◆ **DATA SECTION**:
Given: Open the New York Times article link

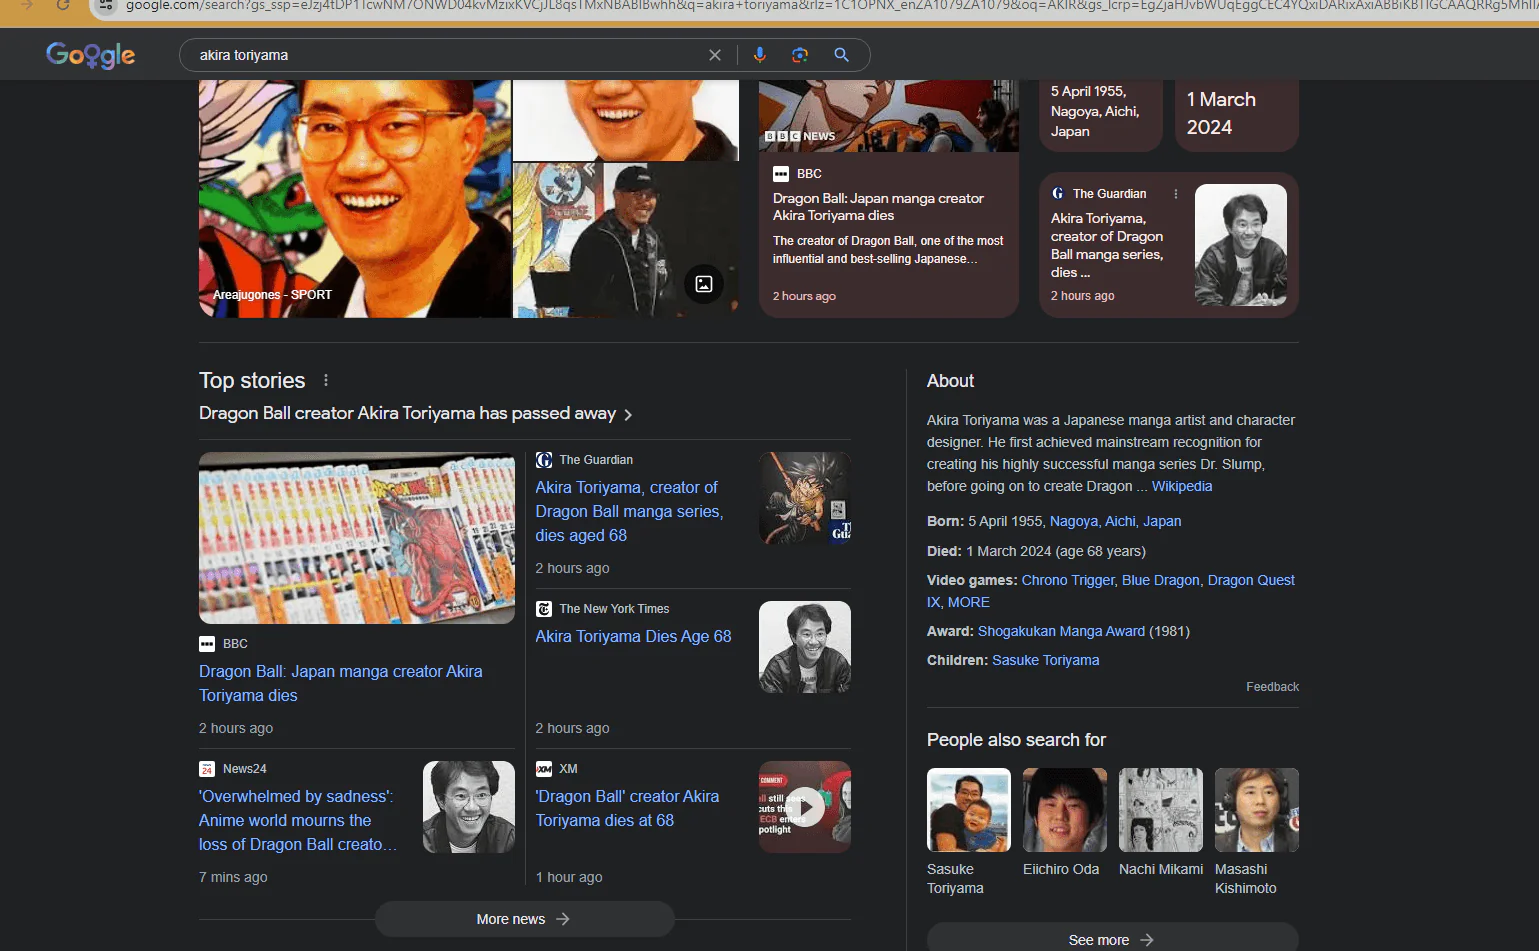Looking at the screenshot, I should pyautogui.click(x=633, y=636).
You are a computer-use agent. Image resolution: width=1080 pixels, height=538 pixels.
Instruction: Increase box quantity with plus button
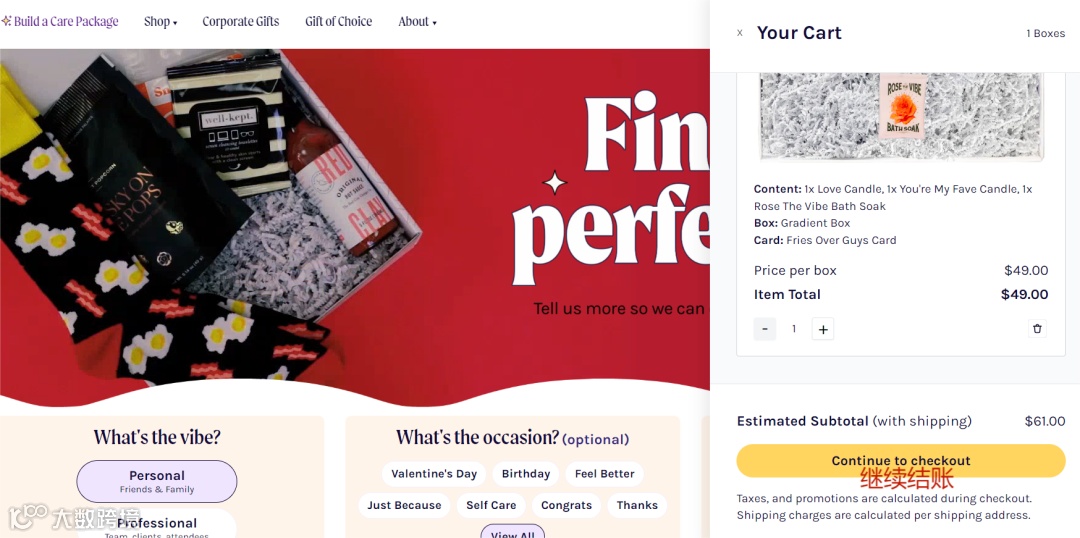pyautogui.click(x=822, y=329)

◆ **EXERCISE OBJECTIVE**:
Each entry should be set down exactly, pictures excluded.

◆ **YOUR SOLUTION**:
Given: Open the New York Times article link

Looking at the screenshot, I should pyautogui.click(x=633, y=636).
You are a computer-use agent. Image resolution: width=1080 pixels, height=538 pixels.
Instruction: Increase box quantity with plus button
pyautogui.click(x=822, y=329)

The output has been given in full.